• [Available records]:
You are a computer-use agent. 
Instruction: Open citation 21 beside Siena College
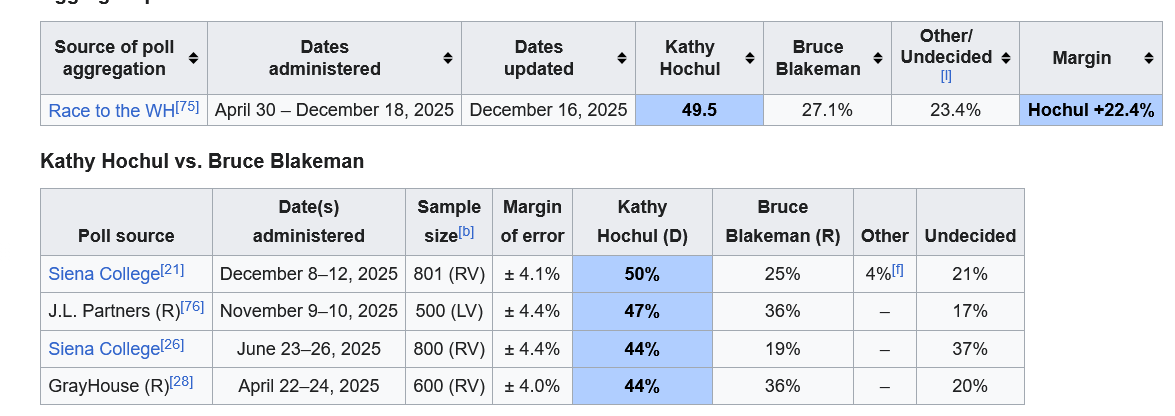click(x=173, y=269)
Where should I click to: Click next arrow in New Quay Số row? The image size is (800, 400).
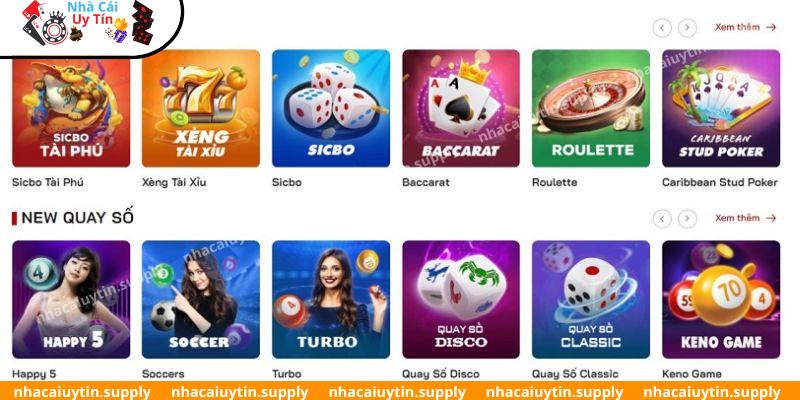687,219
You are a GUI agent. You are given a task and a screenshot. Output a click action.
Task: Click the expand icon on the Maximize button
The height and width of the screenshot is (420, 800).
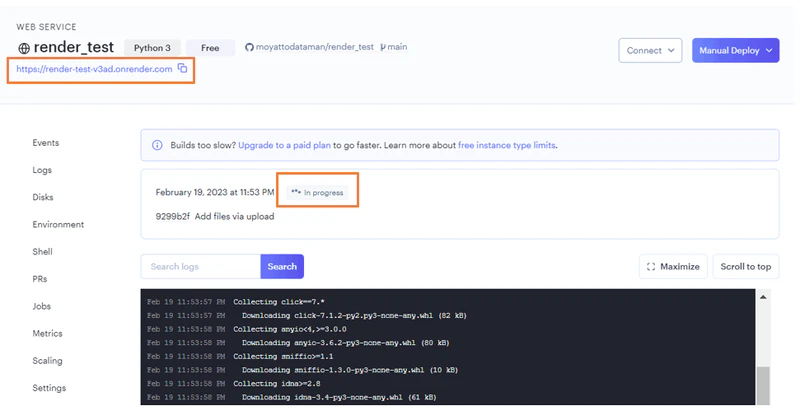pyautogui.click(x=651, y=267)
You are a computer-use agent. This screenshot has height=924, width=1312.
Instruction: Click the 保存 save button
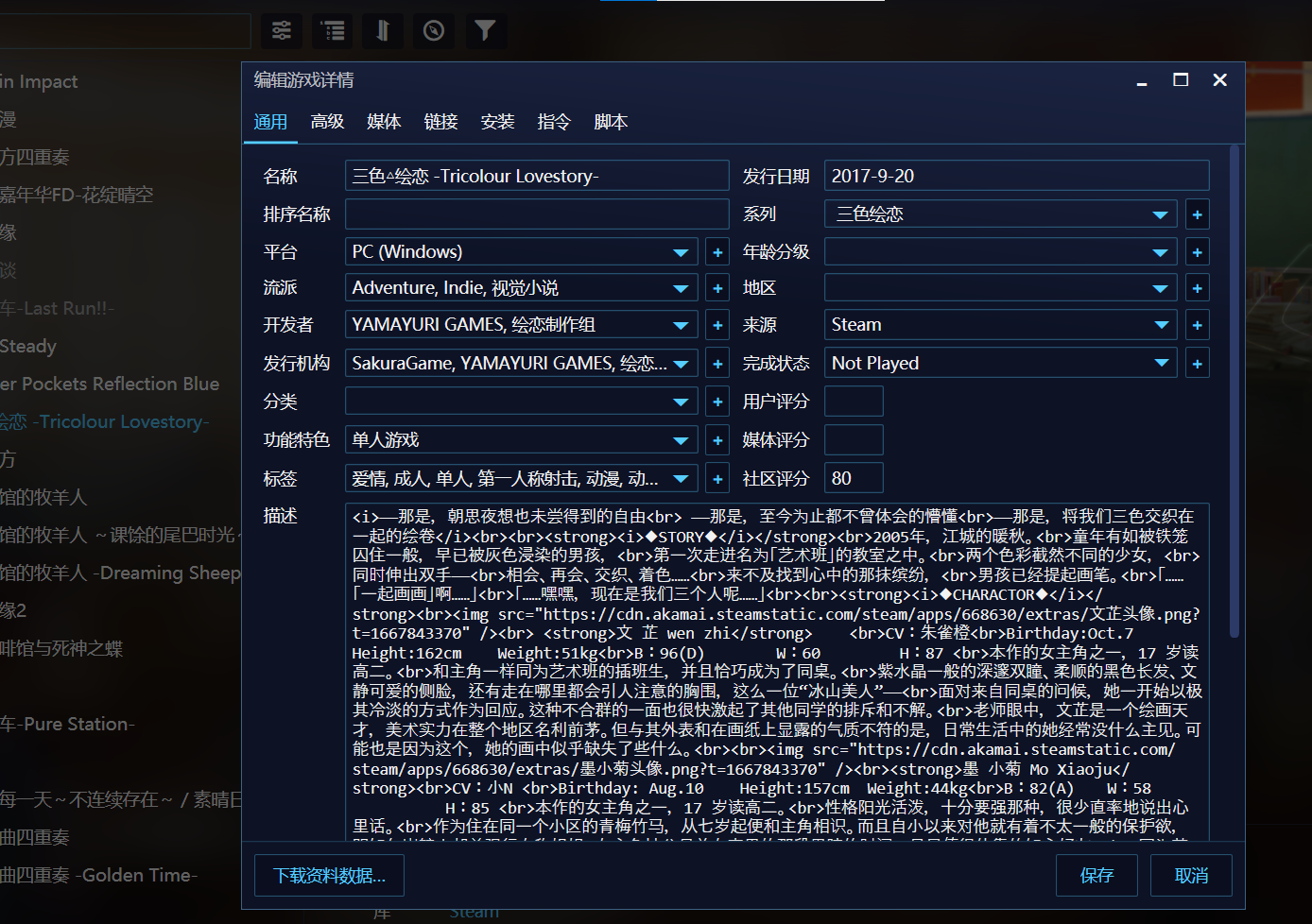(x=1096, y=876)
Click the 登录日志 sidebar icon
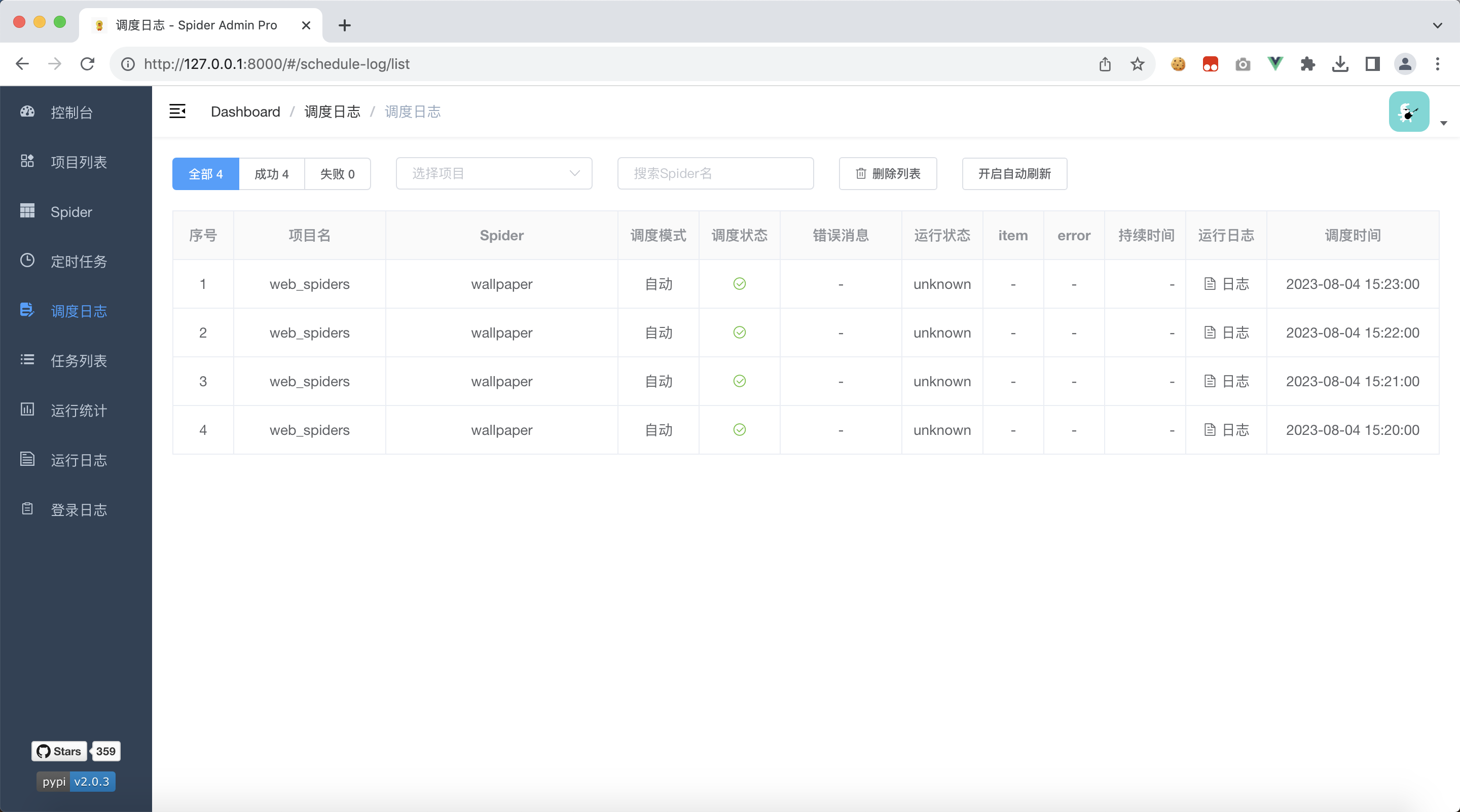Viewport: 1460px width, 812px height. click(27, 509)
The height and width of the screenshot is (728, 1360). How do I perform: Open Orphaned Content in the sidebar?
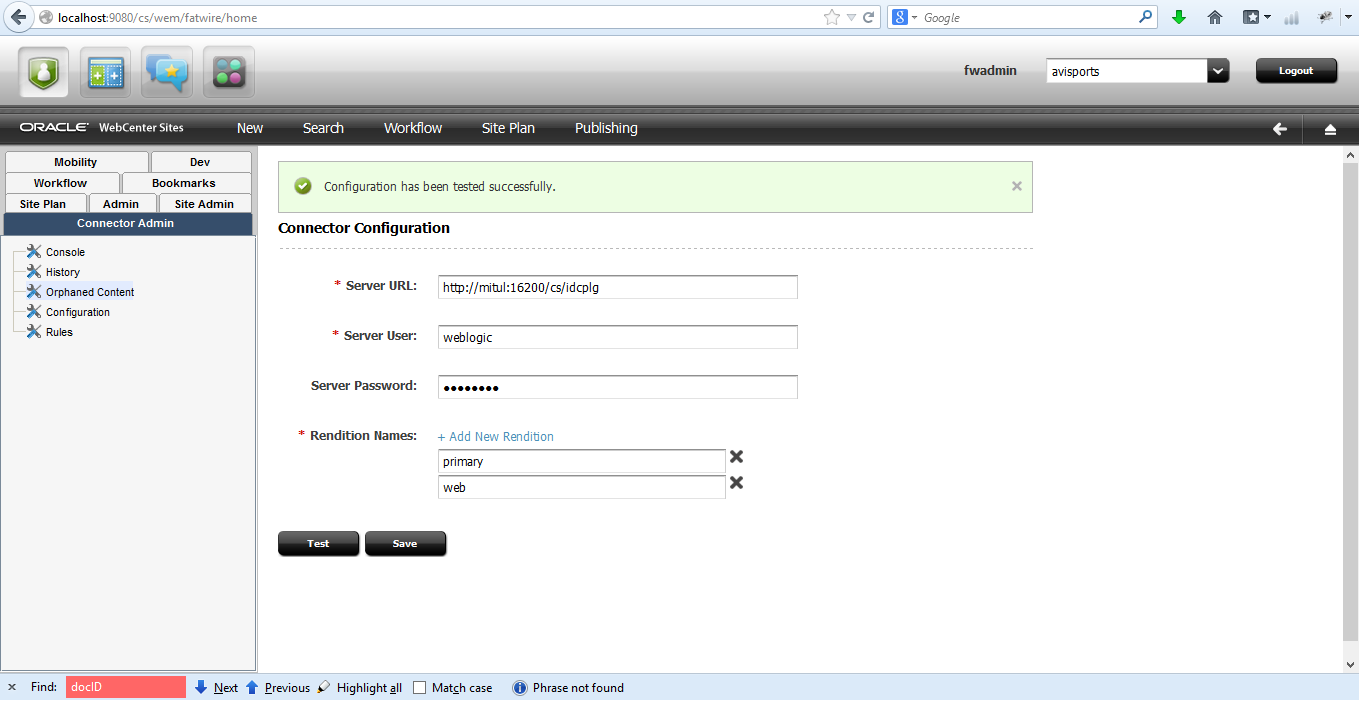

• [Task prompt]:
Lines in the data that include the word "agent" should all be copied.

• [Written solution]:
You are a computer-use agent. 
You are a GUI agent. You are given a task and a screenshot. Output a click action.
You are a computer-use agent. This screenshot has height=924, width=1312.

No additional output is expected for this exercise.